The Capuchins were fooled, predictably, by both French tricks and modified Power Drop tricks. They chose the wrong hand in those trials about 81 percent of the time. But they chose correctly in direct transfer experiments. This pattern of choice has also been seen in humans [also] It is usually misled by the influence of the magical French projection, but not by its true transmission.
Squirrel monkeys, with their partially opposing thumbs, also fooled with the French drop trick, choosing the incorrect hand 93 percent of the time, the opposite of what the researchers expected. “Squirrel monkeys can’t control with perfect precision, but they’re still deluded,” Garcia Pellegrin said. “This suggests that a monkey doesn’t have to be an expert on movement in order to predict it, just roughly able to do so.”
But the monkey had the opposite pattern. They mostly chose correctly for the French drop effect, being fooled only 6 percent of the time, but chose incorrectly when the bite was passed to the other hand. This is evidence that they view sleight of hand differently from the other two species of monkeys, possibly because they lack opposable thumbs. “It appears that in this case, the apes were more likely to use heuristics to select the hand containing the reward initially regardless of the gestural act performed by the experimenter,” the authors write, a similar selection methodology used by corvids, which they do not have. Thumbs up at all.
According to the authors, their findings indicate that cognition—including the ability to predict the hand movements of others—is strongly influenced by inherent physical capabilities.

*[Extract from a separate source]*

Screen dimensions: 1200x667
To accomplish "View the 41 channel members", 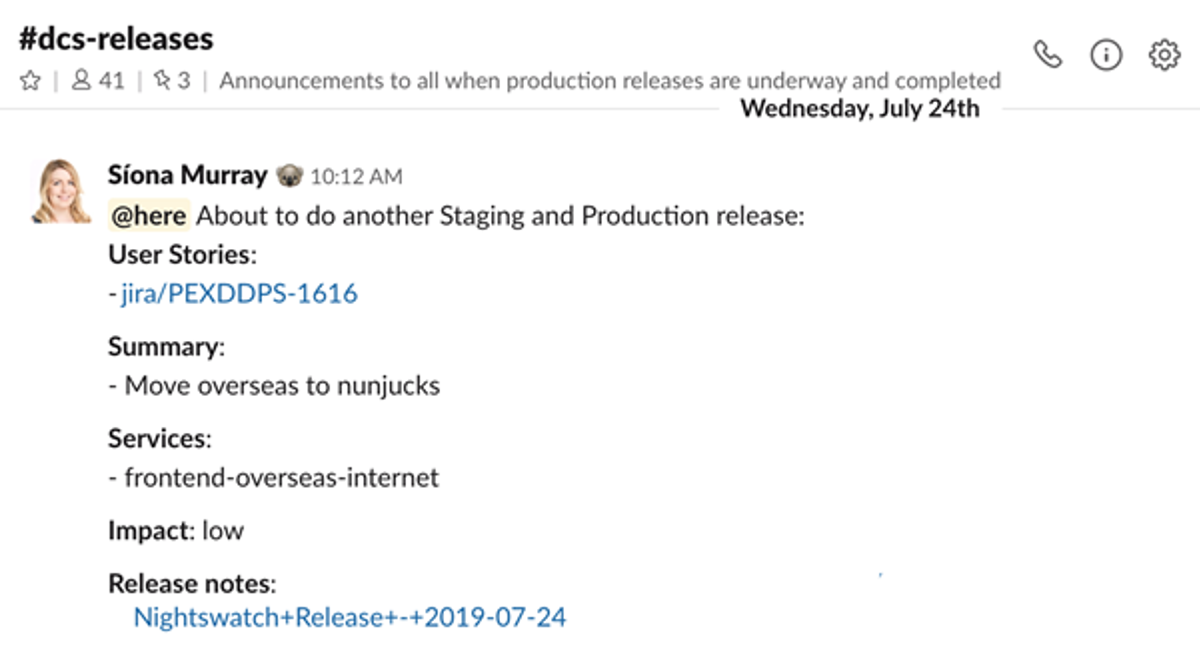I will point(98,81).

“There is growing evidence that the same parts of the nervous system that are used when we perform an action are also activated when we watch that action performed by others.” said co-author Nicola Clayton, a psychologist at the University of Cambridge. “This inversion in our neuromotor system may explain why the French drop has been successful for capuchins and squirrel monkeys but not for monkeys. It is about the embodiment of knowledge. How a person moves their fingers and thumbs helps shape the way we think, and the assumptions we make about the world — as well as what we might Others see it, remember it, and expect it, based on their own expectations.”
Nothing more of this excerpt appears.